WORK REQUIRED ->
Below are the records; give again exactly the lines from the one containing "At what coordinates should I click to accomplish: Open" through the one containing "Viewport: 590px width, 328px height.", leaving out pictures.

SOURCE DATA ->
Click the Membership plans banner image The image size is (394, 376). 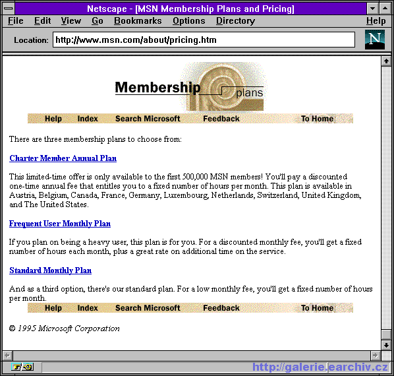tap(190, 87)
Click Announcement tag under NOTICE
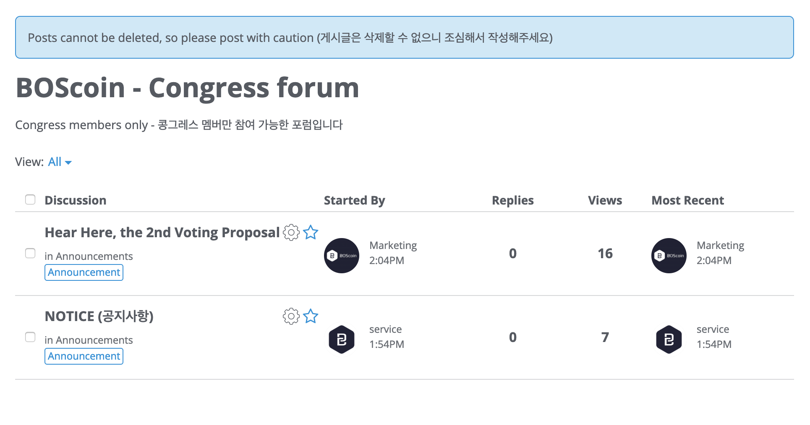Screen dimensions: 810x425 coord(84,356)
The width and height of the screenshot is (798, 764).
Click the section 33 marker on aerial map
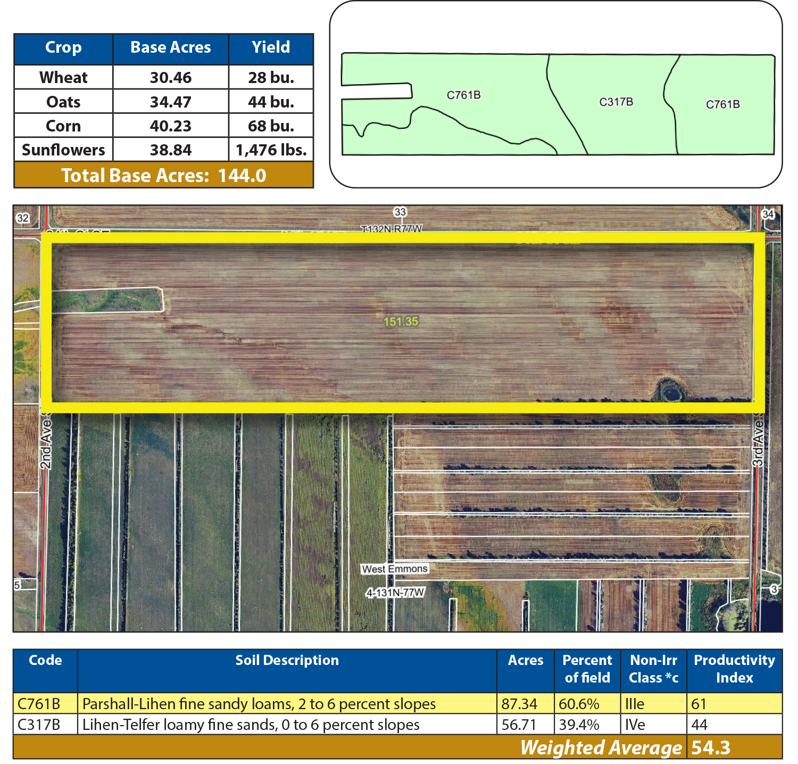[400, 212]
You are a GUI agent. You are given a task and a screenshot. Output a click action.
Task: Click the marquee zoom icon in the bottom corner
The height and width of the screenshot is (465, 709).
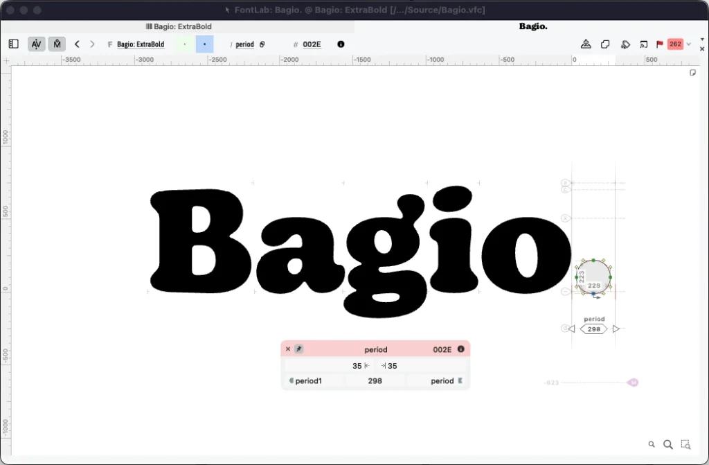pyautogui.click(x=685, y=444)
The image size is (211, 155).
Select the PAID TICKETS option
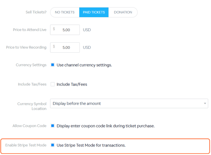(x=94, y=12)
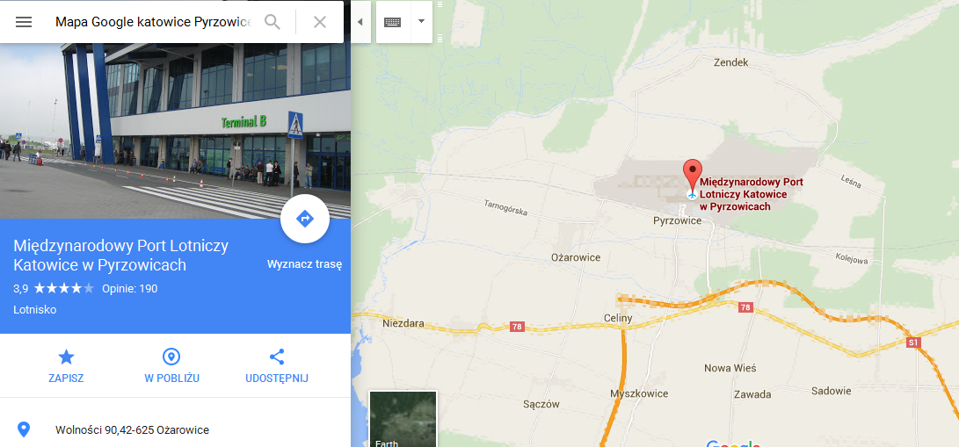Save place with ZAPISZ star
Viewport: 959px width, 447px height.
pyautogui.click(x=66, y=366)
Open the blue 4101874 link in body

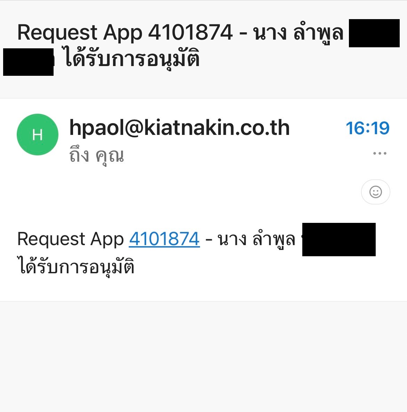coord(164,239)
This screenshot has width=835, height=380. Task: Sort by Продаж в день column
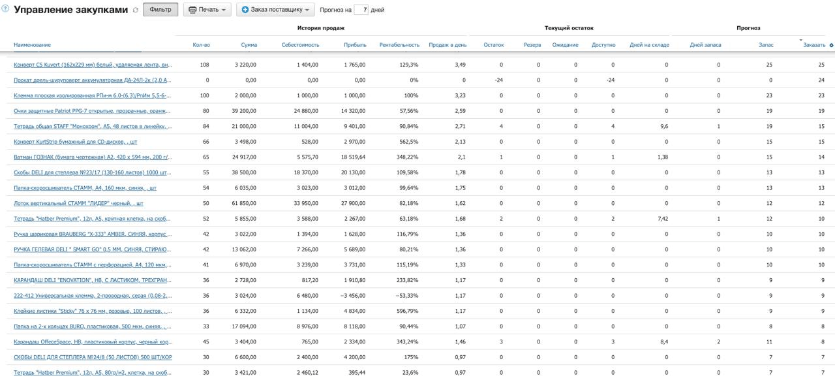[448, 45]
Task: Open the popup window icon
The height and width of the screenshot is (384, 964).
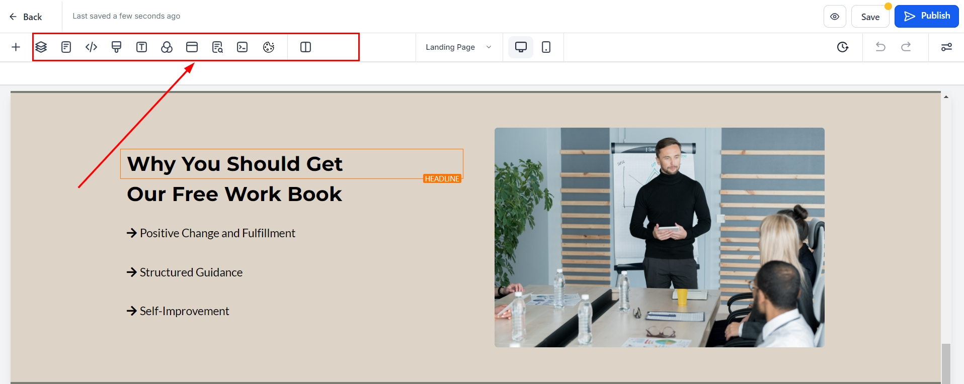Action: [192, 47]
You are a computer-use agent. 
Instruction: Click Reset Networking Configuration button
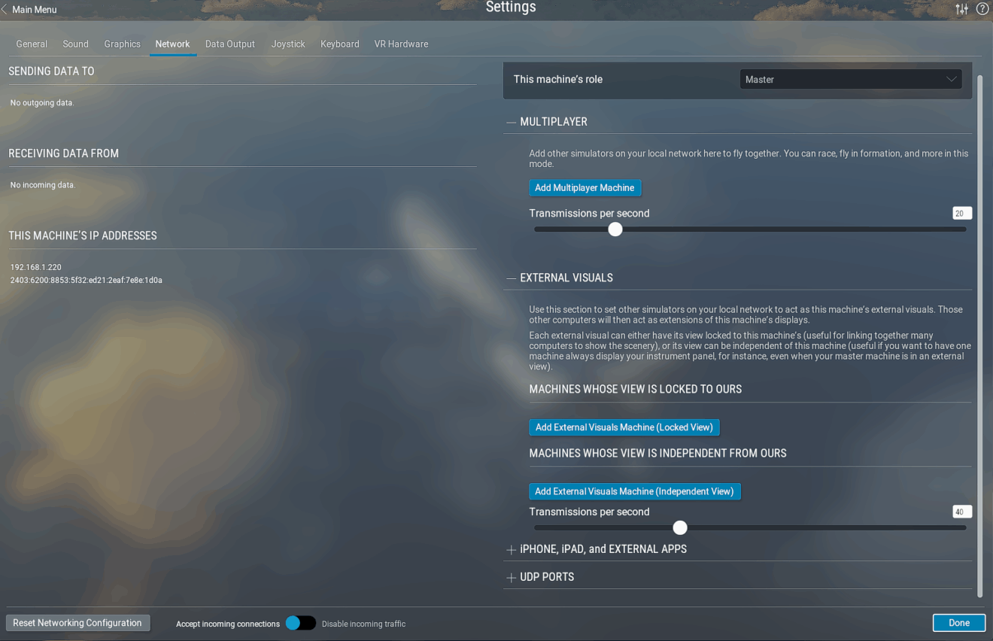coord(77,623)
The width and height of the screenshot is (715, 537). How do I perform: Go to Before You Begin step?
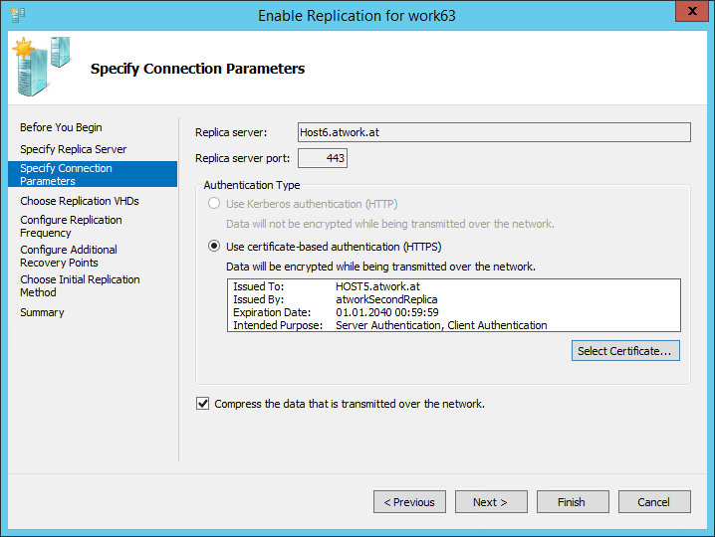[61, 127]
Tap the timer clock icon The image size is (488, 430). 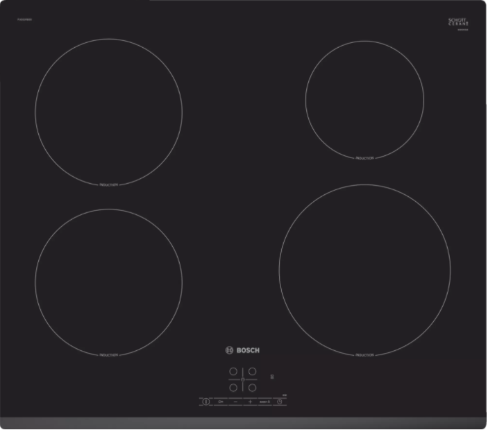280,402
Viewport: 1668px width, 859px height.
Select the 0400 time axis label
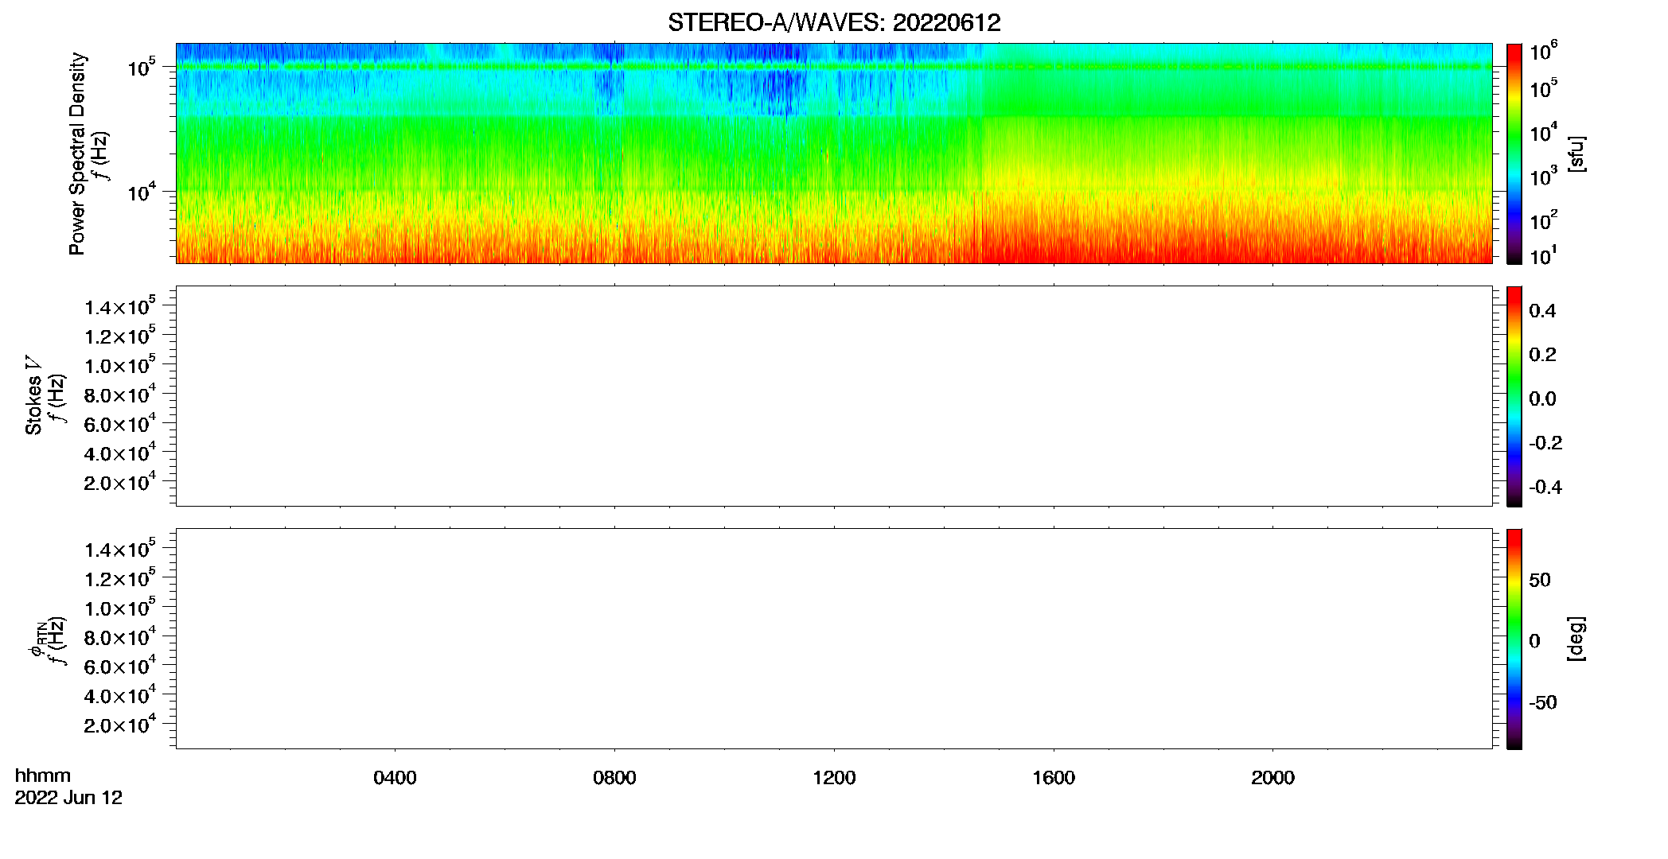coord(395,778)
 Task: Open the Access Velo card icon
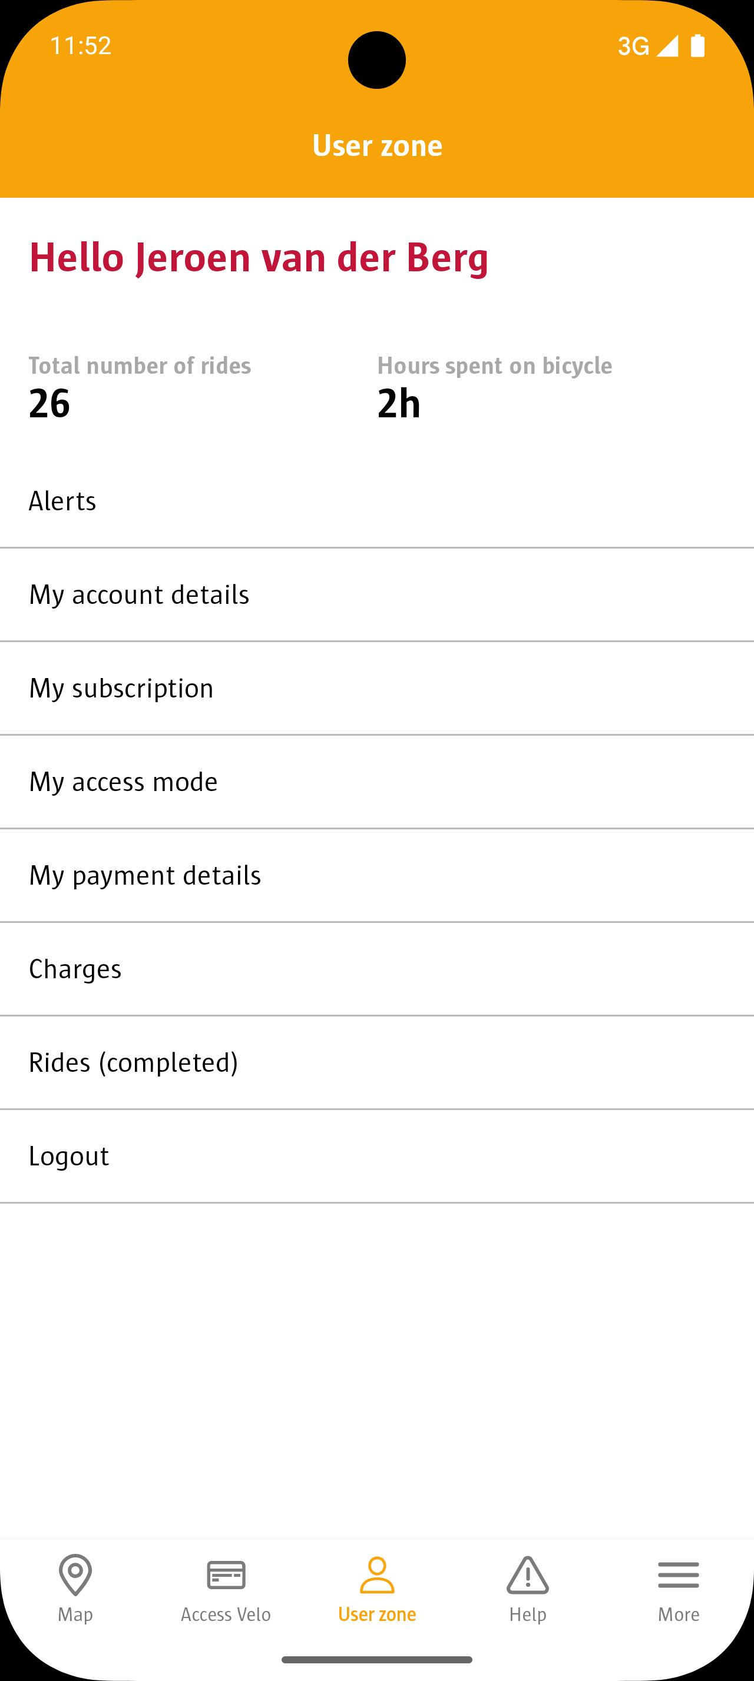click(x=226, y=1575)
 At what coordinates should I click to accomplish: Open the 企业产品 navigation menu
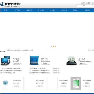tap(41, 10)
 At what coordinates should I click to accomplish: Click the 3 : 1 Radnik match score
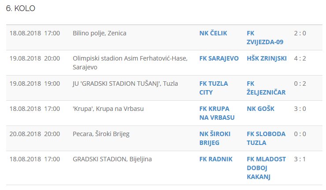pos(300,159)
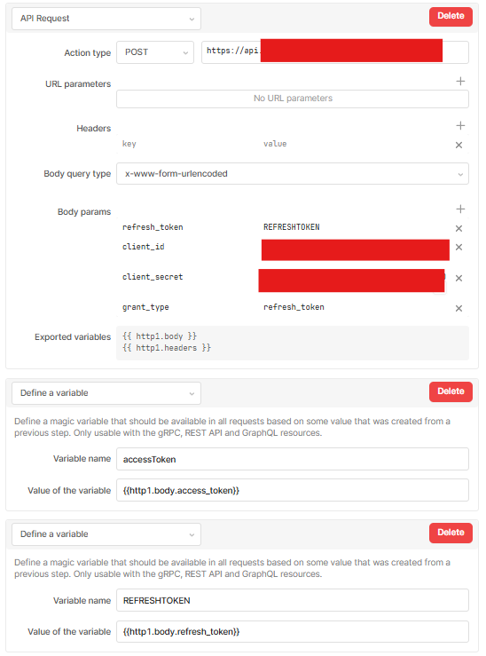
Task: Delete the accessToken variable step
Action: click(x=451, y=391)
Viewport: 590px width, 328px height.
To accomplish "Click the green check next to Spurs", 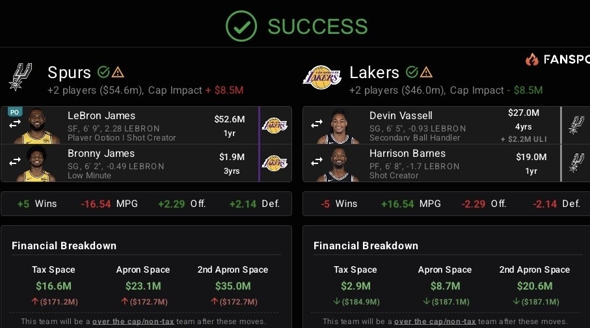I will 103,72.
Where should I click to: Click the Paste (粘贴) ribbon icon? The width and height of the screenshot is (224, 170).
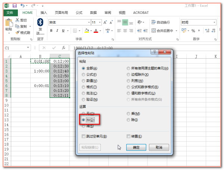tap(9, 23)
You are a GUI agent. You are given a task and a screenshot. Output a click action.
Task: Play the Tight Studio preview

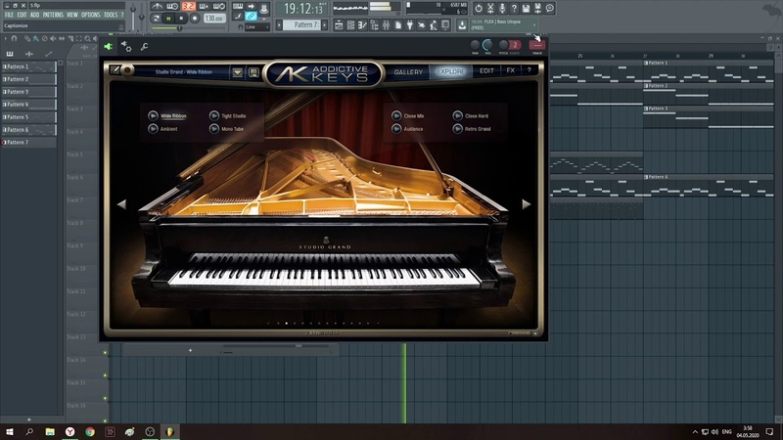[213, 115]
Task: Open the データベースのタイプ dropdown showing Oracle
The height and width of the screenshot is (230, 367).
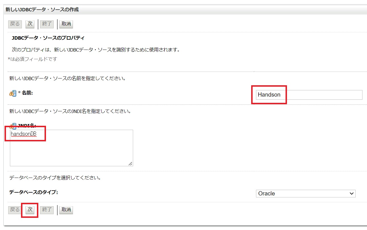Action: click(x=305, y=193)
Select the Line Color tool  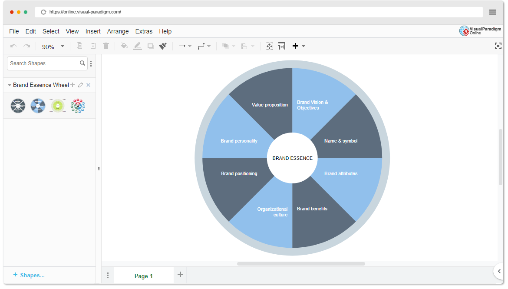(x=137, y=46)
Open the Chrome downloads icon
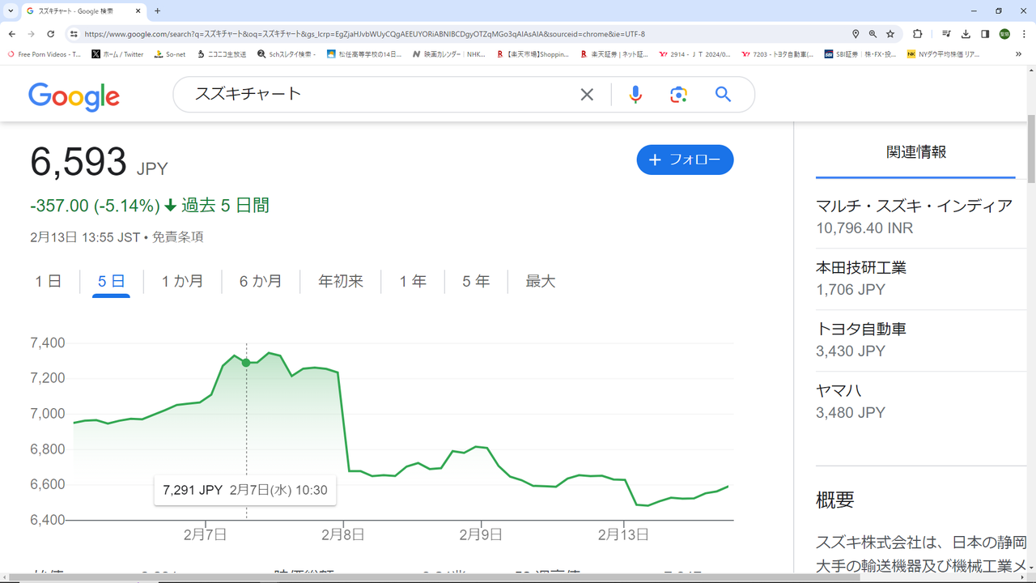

EXERCISE RESPONSE ->
 At what coordinates should I click to accomplish: Open the 企业产品 navigation menu
tap(41, 10)
 At what coordinates should I click to accomplish: Click the 3 : 1 Radnik match score
pos(300,159)
Task: Delete the accessToken variable step
Action: click(x=451, y=391)
Viewport: 590px width, 328px height.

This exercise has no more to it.